Model-based Reinforcement Learning-Optimized Flexible MIMO Antenna for 5G Higher-Band (n257–n260) and Wearable Biotech Applications
摘要
This research presents a novel four-port flexible multiple-input/multiple-output (MIMO) antenna tailored for 5G high-band and wearable biotech applications. The design emphasizes enhanced port isolation, wide bandwidth, and improved gain. A single antenna element is first optimized using a model-based reinforcement learning (MBRL) algorithm, which efficiently explores the design space with reduced computational effort. The optimized element, measuring 6.47 × 5.95 mm2, is scaled into a compact 15 × 11 mm2 flexible millimetre-wave MIMO antenna.
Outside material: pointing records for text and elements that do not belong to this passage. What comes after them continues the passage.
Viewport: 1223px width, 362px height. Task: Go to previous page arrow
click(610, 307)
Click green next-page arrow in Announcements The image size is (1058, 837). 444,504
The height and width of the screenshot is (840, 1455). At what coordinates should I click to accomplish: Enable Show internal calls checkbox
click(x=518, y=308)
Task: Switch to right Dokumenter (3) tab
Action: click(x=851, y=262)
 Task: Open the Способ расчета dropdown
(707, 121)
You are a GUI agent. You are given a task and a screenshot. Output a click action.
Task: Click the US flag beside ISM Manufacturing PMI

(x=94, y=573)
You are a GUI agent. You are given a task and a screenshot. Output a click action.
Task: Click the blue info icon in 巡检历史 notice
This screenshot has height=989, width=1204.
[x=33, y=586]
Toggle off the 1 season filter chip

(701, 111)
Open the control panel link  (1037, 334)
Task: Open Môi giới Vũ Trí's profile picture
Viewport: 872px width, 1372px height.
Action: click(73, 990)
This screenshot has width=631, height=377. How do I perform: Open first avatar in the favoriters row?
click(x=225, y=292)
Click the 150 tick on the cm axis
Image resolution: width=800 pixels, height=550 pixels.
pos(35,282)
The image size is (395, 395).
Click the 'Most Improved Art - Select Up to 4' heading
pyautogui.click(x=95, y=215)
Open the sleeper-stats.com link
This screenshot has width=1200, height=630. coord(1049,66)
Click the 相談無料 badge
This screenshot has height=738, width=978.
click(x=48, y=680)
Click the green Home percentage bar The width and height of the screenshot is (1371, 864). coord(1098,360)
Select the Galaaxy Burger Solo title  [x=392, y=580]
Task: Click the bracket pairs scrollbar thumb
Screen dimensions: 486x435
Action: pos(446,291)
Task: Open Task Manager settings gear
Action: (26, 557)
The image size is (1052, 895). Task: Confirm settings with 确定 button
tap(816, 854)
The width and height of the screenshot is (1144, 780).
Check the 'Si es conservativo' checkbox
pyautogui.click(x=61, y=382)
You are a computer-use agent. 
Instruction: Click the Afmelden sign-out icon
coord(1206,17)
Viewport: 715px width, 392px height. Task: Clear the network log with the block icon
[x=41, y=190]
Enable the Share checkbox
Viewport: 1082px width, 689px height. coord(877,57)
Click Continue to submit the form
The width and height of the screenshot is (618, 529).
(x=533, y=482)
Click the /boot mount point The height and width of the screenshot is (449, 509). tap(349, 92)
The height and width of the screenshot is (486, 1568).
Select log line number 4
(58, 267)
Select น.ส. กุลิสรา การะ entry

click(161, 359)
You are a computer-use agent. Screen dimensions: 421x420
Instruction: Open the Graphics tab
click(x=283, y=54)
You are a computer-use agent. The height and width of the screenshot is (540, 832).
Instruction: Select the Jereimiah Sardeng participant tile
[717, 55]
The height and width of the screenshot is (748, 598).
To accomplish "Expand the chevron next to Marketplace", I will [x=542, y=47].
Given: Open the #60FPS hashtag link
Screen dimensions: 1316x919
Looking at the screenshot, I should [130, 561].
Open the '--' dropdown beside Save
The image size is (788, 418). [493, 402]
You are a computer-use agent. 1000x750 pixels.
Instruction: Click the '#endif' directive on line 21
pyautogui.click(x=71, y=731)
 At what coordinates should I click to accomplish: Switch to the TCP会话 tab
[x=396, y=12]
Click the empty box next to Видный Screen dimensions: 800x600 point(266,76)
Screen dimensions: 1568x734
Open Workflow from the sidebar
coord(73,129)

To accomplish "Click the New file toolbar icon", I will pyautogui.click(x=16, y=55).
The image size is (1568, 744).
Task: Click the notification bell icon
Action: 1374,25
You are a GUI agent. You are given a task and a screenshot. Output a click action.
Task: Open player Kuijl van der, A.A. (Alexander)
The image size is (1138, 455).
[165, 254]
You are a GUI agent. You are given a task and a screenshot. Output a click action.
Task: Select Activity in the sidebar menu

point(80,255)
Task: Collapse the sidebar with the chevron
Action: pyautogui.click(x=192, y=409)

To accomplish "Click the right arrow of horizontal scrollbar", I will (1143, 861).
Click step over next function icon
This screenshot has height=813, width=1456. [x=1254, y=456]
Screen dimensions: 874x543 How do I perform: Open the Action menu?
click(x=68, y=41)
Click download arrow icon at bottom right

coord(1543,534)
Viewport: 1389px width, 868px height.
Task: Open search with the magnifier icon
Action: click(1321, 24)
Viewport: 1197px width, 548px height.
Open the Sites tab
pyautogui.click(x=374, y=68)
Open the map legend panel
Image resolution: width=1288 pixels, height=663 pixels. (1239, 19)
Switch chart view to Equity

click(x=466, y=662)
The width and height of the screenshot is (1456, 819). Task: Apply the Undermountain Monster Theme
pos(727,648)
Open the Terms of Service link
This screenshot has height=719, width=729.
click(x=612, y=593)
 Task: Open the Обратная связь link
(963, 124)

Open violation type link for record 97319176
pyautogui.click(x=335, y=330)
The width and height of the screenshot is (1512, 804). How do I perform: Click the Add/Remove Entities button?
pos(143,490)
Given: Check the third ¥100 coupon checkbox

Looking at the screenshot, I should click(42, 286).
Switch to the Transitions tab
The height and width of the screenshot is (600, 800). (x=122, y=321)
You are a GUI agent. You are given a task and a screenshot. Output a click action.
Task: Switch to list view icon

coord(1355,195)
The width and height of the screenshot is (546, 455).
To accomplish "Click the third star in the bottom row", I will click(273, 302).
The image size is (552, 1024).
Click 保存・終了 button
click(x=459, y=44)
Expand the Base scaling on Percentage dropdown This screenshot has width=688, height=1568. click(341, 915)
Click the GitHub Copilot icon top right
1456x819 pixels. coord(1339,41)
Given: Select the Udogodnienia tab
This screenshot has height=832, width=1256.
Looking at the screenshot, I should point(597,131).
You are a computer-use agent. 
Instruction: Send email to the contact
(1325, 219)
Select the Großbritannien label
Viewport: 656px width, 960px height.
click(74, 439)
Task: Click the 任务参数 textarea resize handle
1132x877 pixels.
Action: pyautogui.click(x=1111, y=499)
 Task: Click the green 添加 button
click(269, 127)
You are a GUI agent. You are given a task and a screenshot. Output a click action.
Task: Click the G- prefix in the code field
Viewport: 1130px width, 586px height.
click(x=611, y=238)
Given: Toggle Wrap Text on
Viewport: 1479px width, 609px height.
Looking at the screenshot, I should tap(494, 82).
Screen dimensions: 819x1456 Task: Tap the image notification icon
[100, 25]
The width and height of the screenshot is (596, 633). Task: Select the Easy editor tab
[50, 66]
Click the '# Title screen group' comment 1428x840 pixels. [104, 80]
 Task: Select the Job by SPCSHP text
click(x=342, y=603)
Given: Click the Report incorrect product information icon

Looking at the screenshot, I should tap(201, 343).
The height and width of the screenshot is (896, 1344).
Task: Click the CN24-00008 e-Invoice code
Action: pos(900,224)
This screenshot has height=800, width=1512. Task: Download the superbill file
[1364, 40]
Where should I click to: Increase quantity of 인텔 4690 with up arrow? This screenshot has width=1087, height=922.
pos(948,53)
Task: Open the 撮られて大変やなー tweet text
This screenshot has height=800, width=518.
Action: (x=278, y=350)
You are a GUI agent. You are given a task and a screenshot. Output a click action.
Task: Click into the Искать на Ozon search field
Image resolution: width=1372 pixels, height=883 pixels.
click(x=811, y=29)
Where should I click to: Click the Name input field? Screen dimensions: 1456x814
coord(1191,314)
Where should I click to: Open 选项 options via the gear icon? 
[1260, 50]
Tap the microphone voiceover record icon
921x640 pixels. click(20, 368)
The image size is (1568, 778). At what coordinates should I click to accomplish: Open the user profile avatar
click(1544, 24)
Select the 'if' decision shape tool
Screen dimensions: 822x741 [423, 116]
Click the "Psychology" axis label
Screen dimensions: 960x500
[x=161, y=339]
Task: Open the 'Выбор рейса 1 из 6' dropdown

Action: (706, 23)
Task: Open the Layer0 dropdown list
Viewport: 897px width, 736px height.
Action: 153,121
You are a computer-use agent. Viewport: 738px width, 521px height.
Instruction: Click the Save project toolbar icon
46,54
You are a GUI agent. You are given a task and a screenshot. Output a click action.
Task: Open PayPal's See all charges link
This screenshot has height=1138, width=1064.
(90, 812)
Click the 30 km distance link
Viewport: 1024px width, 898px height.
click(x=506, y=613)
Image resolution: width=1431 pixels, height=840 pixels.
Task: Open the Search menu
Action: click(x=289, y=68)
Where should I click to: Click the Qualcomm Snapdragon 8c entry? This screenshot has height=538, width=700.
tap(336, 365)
Fabricated on a Rogers RT/duroid 5880 substrate (thickness: 0.508 mm) with coaxial probe feeding, the antenna is tested in both on-body and off-body scenarios. The performance remains stable when worn on various body parts, including the hand, leg, and chest. The antenna operates across 23.5–35.5 GHz and 40.5–70 GHz, effectively covering key 5G bands (26, 28, 39, 41, 47, and 60 GHz), with port isolation better than −15 dB. The MIMO performance is validated by evaluation of the envelope correlation coefficient (ECC), diversity gain, total active reflection coefficient (TARC), and channel capacity loss (CCL). For on-body applications, specific absorption rate (SAR) study verifies human safety, with 10-g and 1-g tissue volume-simulated SAR values of 0.0906 and 0.0521 W/kg, respectively, at the resonant frequency. Furthermore, the antenna maintains consistent performance under significant bending, making it ideal for wearable 5G communication systems.